俺と幽子がそんなやりとりをしていると、ようやく客が帰ったのか、鞠亜が茶の間にやってきた。しかし彼女はやはり珍しく神妙な面持ちで……俺は、恐る恐る、彼女に声をかける。
「ええと……誰だったんだよ、来客」
「……ん? ええ……ちょっと従姉がね……」
「従姉? 神無家か?」
「ええ。まあ。第一線で活躍している、有名な天才巫女よ。貴方に言ってもわからないでしょうけど。結構無感情で容赦ない人だから、アンタみたいなの飼っていると知れたらどうなるかわかったもんじゃなかったわ」
「だから、俺、待機だったのか……。で、その人、用事はなんだったんだ?」
「うん……それがね。ちょっと厄介な仕事頼まれちゃって……。この辺に出没する悪霊退治なんだけど……」
「どうした?」
さっきから、ホントに珍しく元気の無い鞠亜の様子に、さすがの幽子も真剣に目を向けていた。俺と幽子が見守る中、鞠亜は、ぽつりと呟く。

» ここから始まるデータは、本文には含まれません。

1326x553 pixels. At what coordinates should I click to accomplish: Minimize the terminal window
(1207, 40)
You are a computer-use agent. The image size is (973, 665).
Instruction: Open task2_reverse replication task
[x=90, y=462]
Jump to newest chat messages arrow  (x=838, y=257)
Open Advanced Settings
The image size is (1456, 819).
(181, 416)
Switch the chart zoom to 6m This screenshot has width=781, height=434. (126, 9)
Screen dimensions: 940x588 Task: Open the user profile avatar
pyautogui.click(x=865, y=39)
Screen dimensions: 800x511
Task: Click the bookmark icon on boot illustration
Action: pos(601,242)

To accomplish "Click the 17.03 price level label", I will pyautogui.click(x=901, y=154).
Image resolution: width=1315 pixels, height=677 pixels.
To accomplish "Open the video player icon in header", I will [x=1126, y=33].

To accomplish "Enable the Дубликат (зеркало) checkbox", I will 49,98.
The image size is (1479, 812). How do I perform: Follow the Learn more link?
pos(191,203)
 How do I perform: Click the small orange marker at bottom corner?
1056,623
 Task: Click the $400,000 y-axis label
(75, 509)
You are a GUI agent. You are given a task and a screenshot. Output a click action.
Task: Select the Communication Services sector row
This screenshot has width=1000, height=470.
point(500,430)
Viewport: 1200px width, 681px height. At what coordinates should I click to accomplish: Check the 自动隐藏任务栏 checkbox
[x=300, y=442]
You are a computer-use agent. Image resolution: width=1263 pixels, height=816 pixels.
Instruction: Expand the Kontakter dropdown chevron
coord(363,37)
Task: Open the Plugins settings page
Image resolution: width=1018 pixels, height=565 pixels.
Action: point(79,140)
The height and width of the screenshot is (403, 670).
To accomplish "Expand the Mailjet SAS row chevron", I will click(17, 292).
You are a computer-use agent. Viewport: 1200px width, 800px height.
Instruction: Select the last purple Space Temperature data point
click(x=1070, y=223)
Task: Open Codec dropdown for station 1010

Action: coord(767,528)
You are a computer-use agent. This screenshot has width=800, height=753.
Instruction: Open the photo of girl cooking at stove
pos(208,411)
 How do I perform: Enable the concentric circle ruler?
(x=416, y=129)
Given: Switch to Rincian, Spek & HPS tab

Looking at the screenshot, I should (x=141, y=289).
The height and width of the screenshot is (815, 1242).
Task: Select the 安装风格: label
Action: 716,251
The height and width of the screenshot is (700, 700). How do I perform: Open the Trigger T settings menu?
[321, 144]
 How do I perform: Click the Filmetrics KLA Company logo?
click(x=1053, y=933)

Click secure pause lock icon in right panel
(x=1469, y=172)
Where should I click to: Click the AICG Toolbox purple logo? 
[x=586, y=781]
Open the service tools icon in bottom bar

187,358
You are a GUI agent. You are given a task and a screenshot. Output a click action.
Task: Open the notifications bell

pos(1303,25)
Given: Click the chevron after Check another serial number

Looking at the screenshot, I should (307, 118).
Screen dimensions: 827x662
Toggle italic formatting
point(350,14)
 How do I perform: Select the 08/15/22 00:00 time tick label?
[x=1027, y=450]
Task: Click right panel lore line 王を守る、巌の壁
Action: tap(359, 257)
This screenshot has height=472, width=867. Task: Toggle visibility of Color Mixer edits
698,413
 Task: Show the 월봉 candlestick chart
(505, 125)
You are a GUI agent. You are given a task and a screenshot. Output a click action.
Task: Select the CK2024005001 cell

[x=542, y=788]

「この案件、《オールド・ゴースト》の類っぽいのよね……」
「《オールド・ゴースト》?」
「そう。その名の通りよ。古くから在る霊。……単純に考えていいわ。こちらへの滞在時間が長い霊っていうのは……そもそも相当大きな未練を残している上、更には、長い時間でとんでもなく成長することもあって……ちょっと、そんじょそこらの悪霊退治するのとは、わけが違うのよ。それをあの人ときたら……。自分じゃ楽勝だからって、私の実力まで過信するなっていうの」
鞠亜は従姉に向かってぶつくさ言っている。俺は「まぁまぁ」と微笑む。
「それ、取り込めば、俺の成長にだって繋がるわけだし。いいじゃないか」
「アホじゃないの。アンタはオールド・ゴーストの恐ろしさを知らないから、そんなこと言えるのよ。下手すると、時にそれは、都市伝説クラスのモノの比じゃないのよ。しかも、長い年月過ごしているだけに、変に威厳あったりするのも多いし……そういうのは、もう、悪霊云々というよりは、精霊みたいな域なのよ。人の手でどうにかしようとするものじゃないの、本来」
「へぇ……そりゃまた。でも、どっちにせよ、依頼、されたんだろう? だったら、やっぱりやるしかないんじゃんか」
「そうなのよねぇ……。はぁ……憂鬱。私は、弱い雑魚を一杯狩って、安全にレベルアップしたい性質なのに……」
「あー……なるほど」
俺は苦笑する。確かに、今まで、俺はあんまり強力な悪霊にあたってない。それは、鞠亜のそういう配慮からなのだろう。
鞠亜はしばらく机にうなだれると、バンっと、唐突にテーブルに手をついて立ち上がった。そうして、大声で告げる。
「よし、見るだけ見にってみるか! 危なそうだったら、逃げる!」
「結局いつもの展開だな……」
「いよいよ危なくなったら、幽子を身代わりにすればいいんだし!」
「ええええええ!?」
鞠亜の発言に、幽子がお茶をこぼして震えていた。……頑張れ、幽子。
かくして、俺達は鞠亜の従姉が持ち込んだオールド・ゴーストの案件に関わることとなるのだが……。
まさかこの一件が、あんなにも大きな……それこそ、都市伝説どころか、れっきとした『事件』になるとは、その時はまだ、想像さえしていなかった。